--- Objectives ---
1/ Please list every person mentioned by first name in the tour blog.
2/ In the tour blog, what was the battle of the bands in New York called?

Wilmington, North Carolina

Wilmington, North Carolina

Washington, D.C.

To visit D.C. is to witness the stark difference between the haves and the have-nots. Government buildings downtown host corrupt bureaucrats running the country on behalf of the lobbyists and corporations that can afford them. While poor surrounding neighborhoods host liquor stores where bulletproof glass stands between customers and cashiers. It is hard to believe this city welcomes so many tourists celebrating equity when inequity is much easier to find. Only in our nation’s capital can one see a huge monument devoted to a rich guy that owned slaves, then drive ten minutes down the road to see the impact of the decisions those same forefathers avoided making.

I am sure this contrast, tension, and energy have helped to create one of the most prolific independent music scenes in the country, one driven by Dischord records and the visionaries that are its lifeblood. I for one was excited to come to town, possibly catch a glimpse of the legendary music scene in the works, and get a feel for this complex place. Instead, we played at a venue that seemed to host more dancehall events than punk rock. Only a handful of folks came by to checkout the show and as soon as we were done the place then began to fill up with patrons ready to dance to some sweet grooves. They seemed glad our evening was over and theirs was beginning. We had fun, we usually find a way to, but sometimes it is difficult.

Washington, D.C.

Washington, D.C.

College Park, Maryland

We arrived in the College Park area, still sobering up from the whole New York experience, to find ourselves stuck in a steady stream of cars heading towards the University of Maryland where the venue was located. Apparently a huge football game was scheduled which made traffic rather messy. We eventually made our way to the venue, a cozy coffee shop, and quickly realized it would not be a suitable place to rock out, especially with students studying for midterms throughout the joint. For this reason, Colin and Mike played acoustic sets and I took the night off. Chris was in Pennsylvania visiting with his family and will meet us in DC tomorrow.

The performances were good, but the evening was mostly nice because the coffee shop is in the ground floor of a house with couches and comfortable places to relax. We felt like we were hanging out in someone’s living room, so although the show was not ideal, it made for a nice transition back into the rhythm of touring after spending so much time in New York.

College Park, Maryland

College Park, Maryland

New York, New York - Day 3

So we played a battle of the bands. All we knew leading up to the event was that it was called Meany Fest and that we had a quick 30-minute slot to play in. As usual we did not know what to expect and just hoped for the best.

We took the stage after a band all the way from Milan, Italy that played very polished radio rock. They were good performers and seemed to have fun playing. Even though their style was worlds apart from ours, they were a tough group of musicians to follow.

Luckily the show was over early which gave Jenny and I some time to walk around the village and enjoy the evening. We turned in early to prepare for a morning trip to the Brooklyn Bridge to catch the sunrise and shoot photos. I can only speak for myself, but I am going to be very sorry to leave New York tomorrow.

New York, New York

New York, New York

New York, New York - Day 2

Five years ago I lived across the street from North Six, the club we played at this evening. Although I was only at the place for three or four months, maybe less, I have some vivid memories of the neighborhood. Jenny and I walked the streets and I pointed out what I remembered and what had changed. We went to the riverbank and looked at Manhattan as it lit up the sky, and we talked about what it might be like to live there now. You never know.

--- Stored data ---
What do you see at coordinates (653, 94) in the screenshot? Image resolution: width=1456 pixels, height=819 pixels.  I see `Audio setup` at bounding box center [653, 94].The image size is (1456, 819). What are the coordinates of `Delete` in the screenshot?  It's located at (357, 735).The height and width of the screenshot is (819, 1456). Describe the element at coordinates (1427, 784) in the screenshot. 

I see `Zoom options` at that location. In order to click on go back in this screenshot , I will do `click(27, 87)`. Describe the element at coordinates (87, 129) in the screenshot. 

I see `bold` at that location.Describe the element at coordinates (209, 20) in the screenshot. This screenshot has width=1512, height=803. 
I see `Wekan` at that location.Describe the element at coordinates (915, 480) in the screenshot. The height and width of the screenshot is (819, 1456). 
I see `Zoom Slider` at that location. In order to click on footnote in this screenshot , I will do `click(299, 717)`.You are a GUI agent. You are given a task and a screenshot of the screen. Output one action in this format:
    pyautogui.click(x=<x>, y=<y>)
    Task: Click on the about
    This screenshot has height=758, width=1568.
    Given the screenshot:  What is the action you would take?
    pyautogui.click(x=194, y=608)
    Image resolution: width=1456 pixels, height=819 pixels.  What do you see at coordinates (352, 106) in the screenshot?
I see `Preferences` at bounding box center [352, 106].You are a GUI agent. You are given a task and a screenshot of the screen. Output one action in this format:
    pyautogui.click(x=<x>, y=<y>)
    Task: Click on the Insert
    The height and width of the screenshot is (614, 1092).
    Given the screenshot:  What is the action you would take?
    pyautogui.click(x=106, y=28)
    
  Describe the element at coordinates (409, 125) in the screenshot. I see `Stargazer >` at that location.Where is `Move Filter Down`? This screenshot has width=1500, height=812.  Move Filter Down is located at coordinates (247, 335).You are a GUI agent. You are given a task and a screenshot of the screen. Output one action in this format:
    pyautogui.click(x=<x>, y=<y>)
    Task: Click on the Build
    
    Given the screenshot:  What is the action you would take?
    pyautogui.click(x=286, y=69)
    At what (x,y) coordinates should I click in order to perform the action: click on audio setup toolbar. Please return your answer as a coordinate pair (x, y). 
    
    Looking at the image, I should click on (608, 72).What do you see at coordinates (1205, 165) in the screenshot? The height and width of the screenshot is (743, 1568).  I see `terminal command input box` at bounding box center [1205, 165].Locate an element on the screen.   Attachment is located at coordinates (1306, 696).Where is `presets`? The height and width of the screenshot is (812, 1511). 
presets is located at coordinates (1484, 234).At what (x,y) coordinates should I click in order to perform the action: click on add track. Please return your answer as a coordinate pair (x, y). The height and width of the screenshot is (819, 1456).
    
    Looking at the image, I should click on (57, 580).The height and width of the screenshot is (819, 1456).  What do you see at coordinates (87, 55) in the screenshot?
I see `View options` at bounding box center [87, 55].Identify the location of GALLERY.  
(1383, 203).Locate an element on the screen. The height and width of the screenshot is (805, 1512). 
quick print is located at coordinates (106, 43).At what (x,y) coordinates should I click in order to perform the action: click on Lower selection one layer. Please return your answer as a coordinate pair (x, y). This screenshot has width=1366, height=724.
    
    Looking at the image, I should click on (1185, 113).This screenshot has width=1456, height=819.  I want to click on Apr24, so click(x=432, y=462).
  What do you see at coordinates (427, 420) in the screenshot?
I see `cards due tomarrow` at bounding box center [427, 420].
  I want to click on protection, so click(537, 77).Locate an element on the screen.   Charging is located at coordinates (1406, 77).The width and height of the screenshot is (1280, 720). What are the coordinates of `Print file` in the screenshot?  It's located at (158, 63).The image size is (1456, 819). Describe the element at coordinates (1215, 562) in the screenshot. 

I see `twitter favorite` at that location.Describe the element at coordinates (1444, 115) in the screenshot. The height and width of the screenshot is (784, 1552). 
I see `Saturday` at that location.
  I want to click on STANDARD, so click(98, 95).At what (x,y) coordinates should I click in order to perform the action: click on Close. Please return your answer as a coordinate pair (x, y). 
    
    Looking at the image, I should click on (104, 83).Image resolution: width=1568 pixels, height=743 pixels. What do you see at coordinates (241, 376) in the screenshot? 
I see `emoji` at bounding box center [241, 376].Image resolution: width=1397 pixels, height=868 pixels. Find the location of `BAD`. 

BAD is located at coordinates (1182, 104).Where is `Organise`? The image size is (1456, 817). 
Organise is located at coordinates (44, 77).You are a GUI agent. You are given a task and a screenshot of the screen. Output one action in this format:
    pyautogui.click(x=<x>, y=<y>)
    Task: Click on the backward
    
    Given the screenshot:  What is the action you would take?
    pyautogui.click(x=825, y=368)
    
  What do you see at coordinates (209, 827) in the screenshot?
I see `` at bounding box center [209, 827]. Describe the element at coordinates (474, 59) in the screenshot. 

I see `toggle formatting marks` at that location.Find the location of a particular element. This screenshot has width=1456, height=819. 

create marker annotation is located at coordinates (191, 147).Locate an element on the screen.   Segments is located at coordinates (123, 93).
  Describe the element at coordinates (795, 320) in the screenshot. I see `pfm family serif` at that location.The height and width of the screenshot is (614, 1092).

--- Outputs ---
1/ Colin, Mike, Chris, Jenny

2/ Meany Fest